Воспроизведите дословно часть текста о Мэрилин Монро, начиная со слов «13 июня 1926» и продолжая до слов «в начале 70-х.».

Фрагмент текста:
· · · · ·
13 июня 1926 года Глэдис Перл Бейкер с двухнедельным младенцем на руках переступила порог дома Иды и Уэйна Болендеров.

Глава 2

«ПОКАЖИ ИМ, КАКАЯ ТЫ КРАСИВАЯ»

Сегодня существует несколько сотен книг, посвященных истории жизни Мэрилин Монро. А впервые о детстве Нормы Джин Бейкер публика узнала из многочисленных интервью, данных Монро разным изданиям в разные годы. В 1960 году появилась книга «О, беспечная любовь» — единственная прижизненная биография Мэрилин, составленная Морисом Золотовым. «Мэрилин Монро. Моя история», написанная актрисой вместе с голливудским сценаристом Беном Хехтом, — читатели и исследователи до сих пор теряются в догадках, что в этой книге надиктовано самой Мэрилин, а что принадлежит фантазии ее соавтора, — должна была появиться на несколько лет раньше, но вышла только в начале 70-х.
· · · · ·
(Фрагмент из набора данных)
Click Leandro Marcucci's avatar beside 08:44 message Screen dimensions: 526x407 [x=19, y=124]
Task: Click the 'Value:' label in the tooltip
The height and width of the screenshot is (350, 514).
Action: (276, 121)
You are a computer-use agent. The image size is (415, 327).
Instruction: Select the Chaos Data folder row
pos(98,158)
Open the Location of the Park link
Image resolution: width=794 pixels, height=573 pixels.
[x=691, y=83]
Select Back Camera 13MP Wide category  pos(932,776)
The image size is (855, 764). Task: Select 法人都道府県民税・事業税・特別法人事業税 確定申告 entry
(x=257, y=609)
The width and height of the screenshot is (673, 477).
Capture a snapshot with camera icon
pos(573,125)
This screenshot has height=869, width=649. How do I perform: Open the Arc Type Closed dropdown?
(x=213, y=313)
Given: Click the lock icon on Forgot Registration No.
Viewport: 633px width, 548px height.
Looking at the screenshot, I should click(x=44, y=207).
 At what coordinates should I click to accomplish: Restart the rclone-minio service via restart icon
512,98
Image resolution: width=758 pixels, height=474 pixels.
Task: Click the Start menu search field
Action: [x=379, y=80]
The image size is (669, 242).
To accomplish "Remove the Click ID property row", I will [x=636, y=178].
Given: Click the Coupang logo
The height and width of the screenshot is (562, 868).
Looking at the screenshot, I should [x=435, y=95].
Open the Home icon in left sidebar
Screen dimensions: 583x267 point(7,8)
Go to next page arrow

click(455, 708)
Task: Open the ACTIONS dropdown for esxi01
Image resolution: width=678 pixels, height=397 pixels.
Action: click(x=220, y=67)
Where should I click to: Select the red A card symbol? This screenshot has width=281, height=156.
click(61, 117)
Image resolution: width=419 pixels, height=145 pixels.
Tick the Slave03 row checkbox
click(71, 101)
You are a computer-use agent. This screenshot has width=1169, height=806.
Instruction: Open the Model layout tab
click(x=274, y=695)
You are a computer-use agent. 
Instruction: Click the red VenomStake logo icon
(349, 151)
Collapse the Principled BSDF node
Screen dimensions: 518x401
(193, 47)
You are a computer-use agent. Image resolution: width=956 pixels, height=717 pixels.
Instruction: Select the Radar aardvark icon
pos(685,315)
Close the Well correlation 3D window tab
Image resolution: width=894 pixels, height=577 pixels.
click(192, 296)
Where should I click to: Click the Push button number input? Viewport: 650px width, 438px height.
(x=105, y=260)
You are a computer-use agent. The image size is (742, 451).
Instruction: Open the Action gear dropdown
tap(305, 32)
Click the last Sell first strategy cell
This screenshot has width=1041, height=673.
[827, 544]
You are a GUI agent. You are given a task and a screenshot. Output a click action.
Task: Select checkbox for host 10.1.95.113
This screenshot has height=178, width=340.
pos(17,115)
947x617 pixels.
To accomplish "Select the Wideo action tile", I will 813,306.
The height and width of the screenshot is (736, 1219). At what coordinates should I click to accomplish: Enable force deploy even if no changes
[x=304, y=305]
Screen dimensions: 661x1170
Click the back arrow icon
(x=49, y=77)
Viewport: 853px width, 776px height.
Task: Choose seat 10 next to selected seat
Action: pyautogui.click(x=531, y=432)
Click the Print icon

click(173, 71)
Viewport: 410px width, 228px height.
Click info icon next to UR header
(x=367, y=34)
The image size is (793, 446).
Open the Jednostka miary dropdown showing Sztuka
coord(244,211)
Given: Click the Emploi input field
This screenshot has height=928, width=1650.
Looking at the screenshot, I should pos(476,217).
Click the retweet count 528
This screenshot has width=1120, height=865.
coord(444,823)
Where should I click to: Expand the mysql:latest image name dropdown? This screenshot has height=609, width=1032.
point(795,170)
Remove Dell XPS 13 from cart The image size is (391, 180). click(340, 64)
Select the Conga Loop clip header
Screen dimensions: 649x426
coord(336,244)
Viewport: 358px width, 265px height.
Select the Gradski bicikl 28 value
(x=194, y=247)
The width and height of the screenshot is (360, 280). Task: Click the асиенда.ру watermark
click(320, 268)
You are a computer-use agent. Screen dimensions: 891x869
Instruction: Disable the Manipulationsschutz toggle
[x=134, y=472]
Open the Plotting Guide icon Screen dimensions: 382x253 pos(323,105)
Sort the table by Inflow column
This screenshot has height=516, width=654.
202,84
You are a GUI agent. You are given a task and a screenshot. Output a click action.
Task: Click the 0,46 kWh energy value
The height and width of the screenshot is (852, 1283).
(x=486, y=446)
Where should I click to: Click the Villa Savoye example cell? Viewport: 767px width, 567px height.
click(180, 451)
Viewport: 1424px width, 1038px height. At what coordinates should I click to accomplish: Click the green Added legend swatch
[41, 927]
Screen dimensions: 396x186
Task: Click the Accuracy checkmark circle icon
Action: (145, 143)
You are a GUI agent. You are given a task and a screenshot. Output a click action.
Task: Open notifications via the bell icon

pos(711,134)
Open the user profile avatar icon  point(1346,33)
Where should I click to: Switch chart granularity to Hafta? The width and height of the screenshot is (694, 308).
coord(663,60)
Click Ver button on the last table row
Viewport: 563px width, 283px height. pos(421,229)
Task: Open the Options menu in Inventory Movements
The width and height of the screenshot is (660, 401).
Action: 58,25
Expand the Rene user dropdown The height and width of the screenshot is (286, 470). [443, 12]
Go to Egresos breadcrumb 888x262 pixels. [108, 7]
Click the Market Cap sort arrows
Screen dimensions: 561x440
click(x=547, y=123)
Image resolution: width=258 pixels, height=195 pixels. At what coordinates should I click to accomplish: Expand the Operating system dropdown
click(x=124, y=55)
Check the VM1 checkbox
· · · · ·
Ответ к заданию:
13 июня 1926 года Глэдис Перл Бейкер с двухнедельным младенцем на руках переступила порог дома Иды и Уэйна Болендеров.

Глава 2

«ПОКАЖИ ИМ, КАКАЯ ТЫ КРАСИВАЯ»

Сегодня существует несколько сотен книг, посвященных истории жизни Мэрилин Монро. А впервые о детстве Нормы Джин Бейкер публика узнала из многочисленных интервью, данных Монро разным изданиям в разные годы. В 1960 году появилась книга «О, беспечная любовь» — единственная прижизненная биография Мэрилин, составленная Морисом Золотовым. «Мэрилин Монро. Моя история», написанная актрисой вместе с голливудским сценаристом Беном Хехтом, — читатели и исследователи до сих пор теряются в догадках, что в этой книге надиктовано самой Мэрилин, а что принадлежит фантазии ее соавтора, — должна была появиться на несколько лет раньше, но вышла только в начале 70-х.